Enfin, les difficultés bancaires de Prisa et la chute de son action depuis l’annonce de l’accord ont conduit le groupe espagnol à devoir céder finale- ment au fonds Liberty plus que les 57 % de capital initialement prévus. Le fonds, qui apporte 650 millions d’euros, se dissout en fait dans Prisa en lui rachetant une part majoritaire de son capital, quand la part détenue par la famille Polanco chute à 35 %, avant même une nouvelle émission d’actions courant 2011, laquelle devrait rapporter 482 millions d’euros supplémentaires. Celle-ci portera la part détenue par les actionnaires de Liberty à 65 % du capital (pour un apport total de 1,132 milliard d’euros) et fera tomber à 30 % la part de capital détenue par la famille Polanco.

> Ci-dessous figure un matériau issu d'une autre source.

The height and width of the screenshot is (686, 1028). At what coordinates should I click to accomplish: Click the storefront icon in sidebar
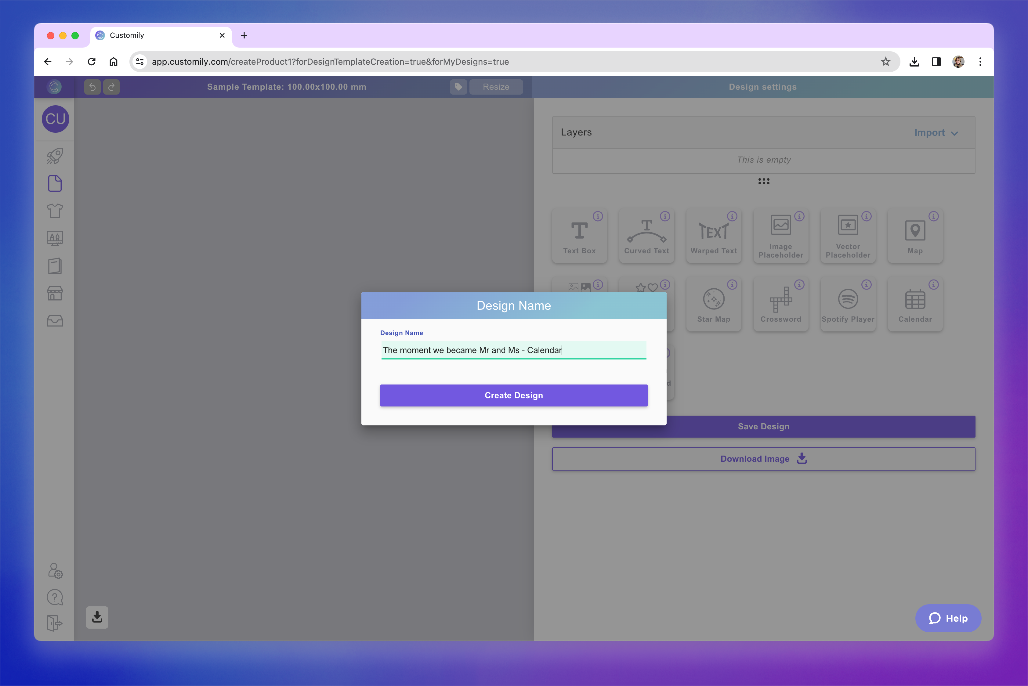coord(55,293)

En attendant, l’arrivée de nouveaux actionnaires au capital de Prisa a déjà des répercussions : pour tirer la rentabilité du groupe, Prisa a annoncé, le 25 janvier 2011, un plan de suppression de 2 500 emplois, soit 18 % de ses effectifs mondiaux, qui concernera essentiellement l’Espagne (2 000 postes).
Sources :
- « Prisa sous la pression de ses créanciers », Gilles Sengès, Les Echos, 19 mai 2010.
- « Prisa et Liberty boucle leur accord de fusion », Gilles Sengès, Les Echos, 5 août 2010.
- « La recapitalisation du groupe de médias espagnol Prisa touche à sa fin », Pierre de Gasquet, Les Echos, 23 novembre 2010.
- « Groupe Prisa : feu vert à un nouveau tour de table », Sandrine Morel, Le Monde, 27 novembre 2010.
- Chief Executive Officer and Chairman of PRISA’s Executive Commission Speech – Extraordinary General Meeting ,Madrid, November 27, 2010.
- « Prisa finalise la cession de ses actifs TV à l’italien Mediaset », Isabelle Repiton, La Tribune, 28 décembre 2010.
- « Le géant espagnol Prisa va supprimer 2 500 emplois », Jessica Berthereau, Les Echos, 26 janvier 2011.